The prolonged sitting on pullout bleachers for sporting events causes numbness of the backside, an ache in the lower back and stiff knees and hips. (In colonial America, rule-breakers were originally forced to sit for hours on a set of bleachers in the town square. The stocks and pillory were adopted only after bleachers were deemed “intollerably crewell.”)
Other symptoms of bleacher fatigue include — for outdoor events — sunburn and heatstroke or, alternately, hypothermia and frostbite, or — for indoor events — crowd-induced agoraphobia, headaches from the fluorescent lighting and nausea from the cumulative odors of sweaty athletes exuding BO in the poorly ventilated gymnasium.
Also commonly experienced are stomachaches, from eating at concession stands, and mild depression, from coming home late Sunday night after a two-day tournament and discovering that the house is still as messy as it was when you left.

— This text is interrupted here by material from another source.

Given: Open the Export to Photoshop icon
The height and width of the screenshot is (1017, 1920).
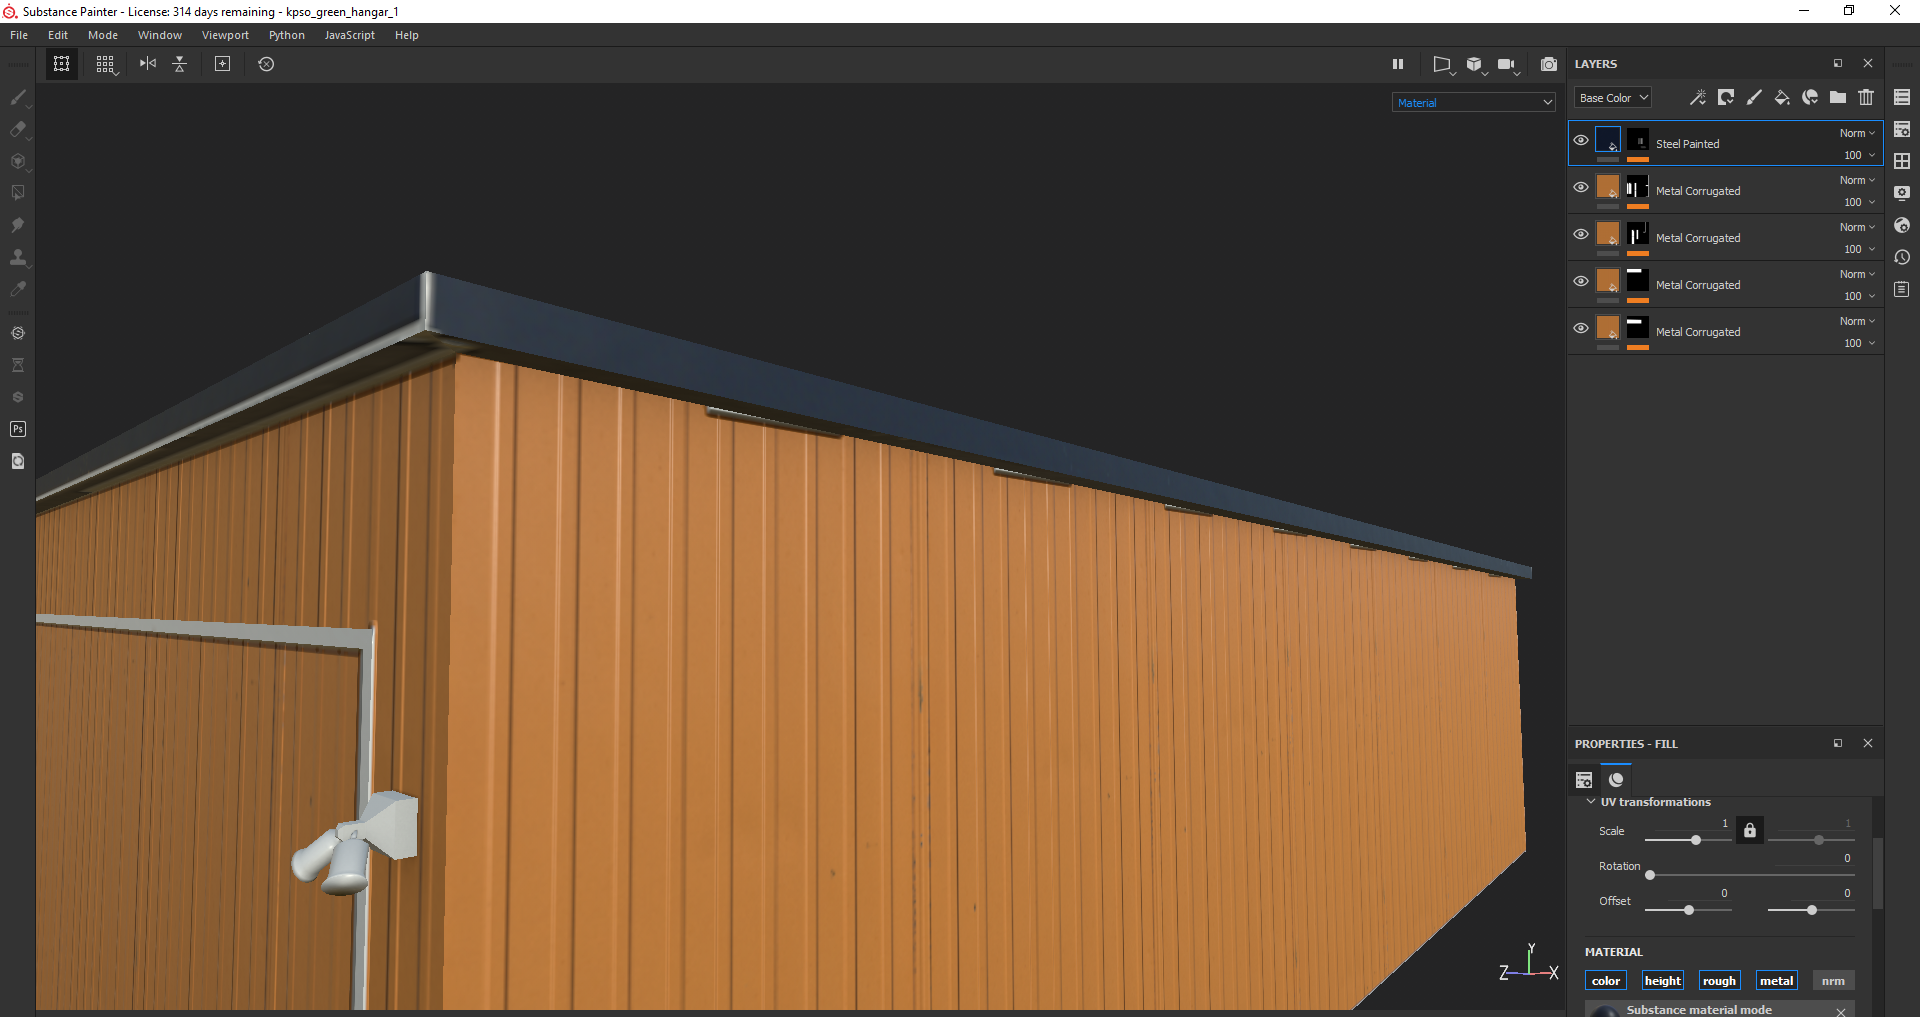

My husband and I have been dealing with bleacher fatigue for over 20 years. It started with tee-ball way back when, and since then we’ve spent countless evenings and weekends spectating three children’s worth of athletics covering pretty much every sport except ice hockey and fencing.
It’s a wonder we can still walk.
Things have gotten easier, though. We only have one child left at home and it’s just the two of us going to the games now. We spent plenty of years with a toddler or preschooler in tow, and I can tell you small children add an element of pain that transcends the physical sensation of a sore butt.
They don’t like to watch other kids run around when they can’t. They will beg for a snack but seconds after you buy them a Rice Krispie treat, they will drop it through a crack in the bleachers and howl relentlessly over its loss. And, in a skill that science can’t yet explain, a 3-year-old needs to go to the bathroom only when there are two minutes left and the game is tied.
Parents at any given sporting event are united in supporting their children’s athletic endeavors while, with a twinge of guilt, wishing they could be home getting the yard work done. And, later, when they limp out to the parking lot, they are again as one: a group of people having a hard time walking upright and thinking mostly about ibuprofen.
You can see the signs of bleacher fatigue in your friends and coworkers. The shuffling from chronic back pain. The permanently flattened derriere. And the furrowed eyebrows, indicating worry over whether the dog’s bladder will last until they get home after the game, how the laundry is going to get done, and when on earth a person is supposed to go grocery shopping.
A generation or two ago, bleacher fatigue didn’t exist. Parents didn’t schedule their lives around their children and preferred, if possible, not to see them between kindergarten and college, except at mealtime. But things have changed. Nowadays, not attending your kids’ extracurriculars is tantamount to child neglect.
If you have little ones, you may be thinking, “Isn’t there some other way I can be a good parent without having to suffer through 12 or more years of butt numbness?”
No. I’m afraid your unwillingness to spend 30 to 40 percent of your free time sitting in discomfort on the bleachers indicates strongly that you do not love your children.
You could, however, encourage them to focus on music and theater instead. You’d still be sacrificing much of your leisure time during their childhood, what with rehearsals and performances. And you’d be burdened with sewing their costumes late into the wee hours and listening to them run scales night after night (bonus points if they play clarinet or trumpet).
Nothing says “I love you” like enduring a decade or two of bleacher fatigue for your children. But if you spent a comparable amount of time watching them from a cushy auditorium seat, you’d at least be telling them, “Eh, I like you quite a bit.”